On and around Holocaust Memorial Day, schools, local communities and faith groups from across the UK will join together to mark Holocaust Memorial Day. Thousands of events are being held across the country to commemorate all those who suffered at the hands of the Nazis during the Holocaust and in subsequent genocides. The aim of the day is to motivate people – individually and collectively, to ensure that the horrendous crimes, racism and victimisation committed during the Holocaust and subsequent genocides are neither forgotten nor repeated. This year is the ninth year that Holocaust Memorial Day has been commemorated in the UK.
David Hanson said:
“We all have a duty to Holocaust survivors to pass on the lessons of the Holocaust to future generations. Holocaust Memorial Day gives us an opportunity to reflect on the legacy of Holocaust Survivors, to commemorate the millions who died under Hitler’s regime and to commit to a future free from racism and discrimination.”
Karen Pollock, Chief Executive of the Holocaust Educational Trust said:
“We are delighted that David Hanson is supporting Holocaust Memorial Day. Remembering and learning about the Holocaust is more important now than ever before. This year’s theme, ‘The Legacy of Hope’ highlights the important role young people have to play in taking the Survivors’ mantle forward and educating their peers about the Holocaust.
For further information, please contact
Will Wearmouth or Paul Evans from the Holocaust Educational Trust on 020 7222 6822
Notes for Editors
Holocaust Educational Trust (HET)
1. The Holocaust Educational Trust (HET) was established in 1988 to educate young people from every ethnic background about the Holocaust and the important lessons to be learned for today. HET works in schools, universities and in the community to raise awareness and understanding of the Holocaust, providing teacher training, an Outreach programme for schools, teaching aids and resource materials. HET regard one of their earliest achievements as ensuring the Holocaust formed part of the National Curriculum for History.
HET continues to play a leading role in training teachers on how best to teach the Holocaust and in 2007, the Treasury pledged a three-year commitment for HET to administer a broad programme of teacher training. This Holocaust Educational Development Programme (HEDP) is being delivered by the Institute of Education and funded jointly by the DCSF and The Pears Foundation.
2. In November 2005, the Treasury announced funding of £1.5 million for HET to support its Lessons from Auschwitz Project.

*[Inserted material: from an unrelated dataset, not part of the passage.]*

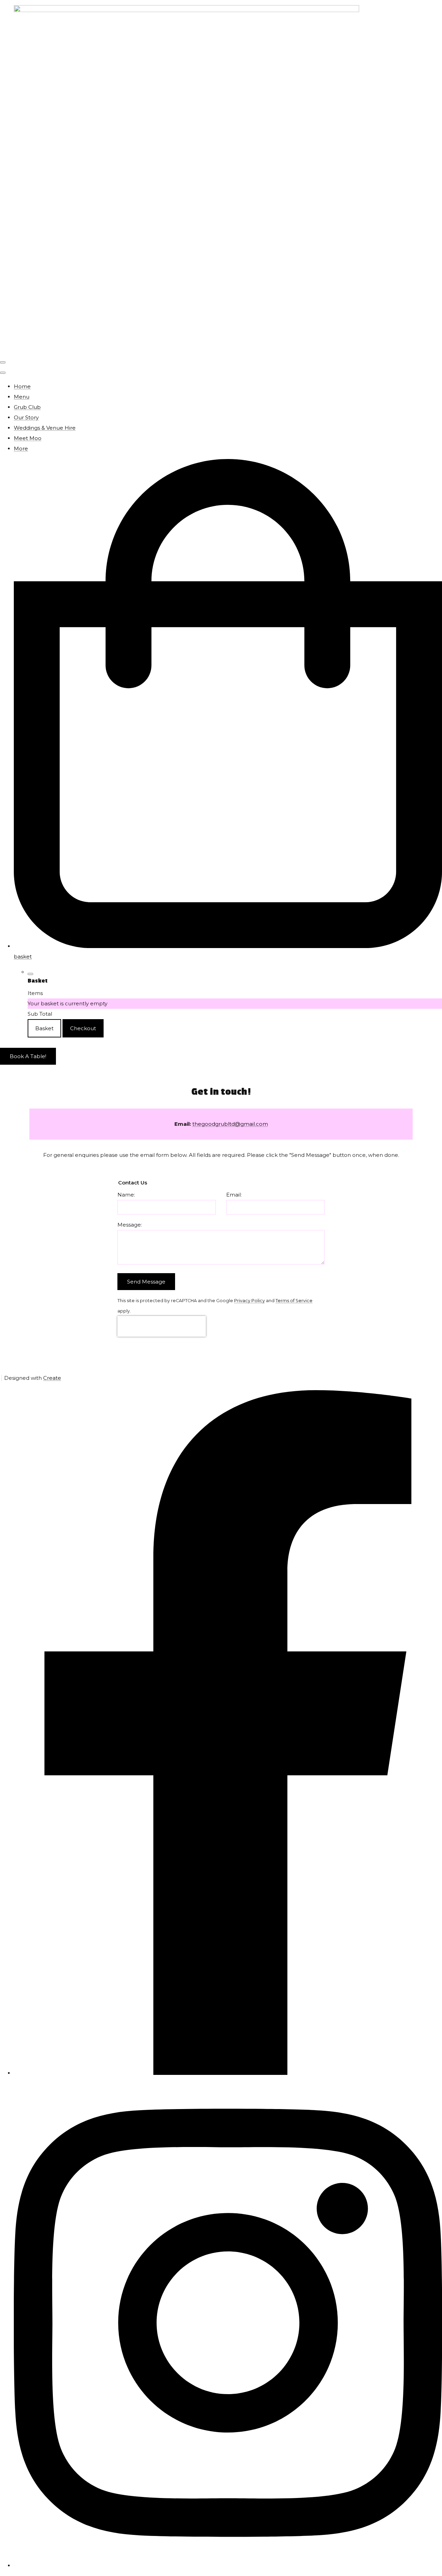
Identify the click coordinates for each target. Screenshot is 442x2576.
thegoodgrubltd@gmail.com (230, 1124)
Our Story (26, 417)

The funding has enabled HET to facilitate visits to Auschwitz for 2 students from every school in the UK. Last year the Department for Children, Schools & Families announced renewed funding for English schools and in November 2008 the Scottish Government announced funding for Scottish schools. The Welsh Assembly Government has also pledged funds in order to ensure that Welsh schools can continue to benefit from the Project.
3. The Holocaust Educational Trust has produced a BAFTA award-winning DVD-ROM Recollections: Eyewitnesses Remember the Holocaust, in conjunction with the USC Shoah Foundation Institute. The groundbreaking interactive resource integrates testimony from 18 eyewitnesses of the Holocaust, including Jewish survivors, Roma and Sinti survivors, Jehovah’s Witness survivors and political prisoners as well as testimony from survivors of the eugenics programme.
4. The Holocaust Educational Trust has been closely involved in the establishment and development of Holocaust Memorial Day since its inception in 2000. Holocaust Memorial Day is now administered by the Holocaust Memorial Day Trust.
5. Holocaust Memorial Day came about following an MP’s visit to Auschwitz-Birkenau with the Holocaust Educational Trust. Moved by his visit, Andrew Dismore MP proposed a bill, “to introduce a day to learn and remember the Holocaust” June 30 1999.
6. Every year in the days leading up to Holocaust Memorial Day, the Holocaust Educational Trust places Book of Commitment in the House of Commons for MPs to sign and pledge to remember the Holocaust and act on its contemporary lessons.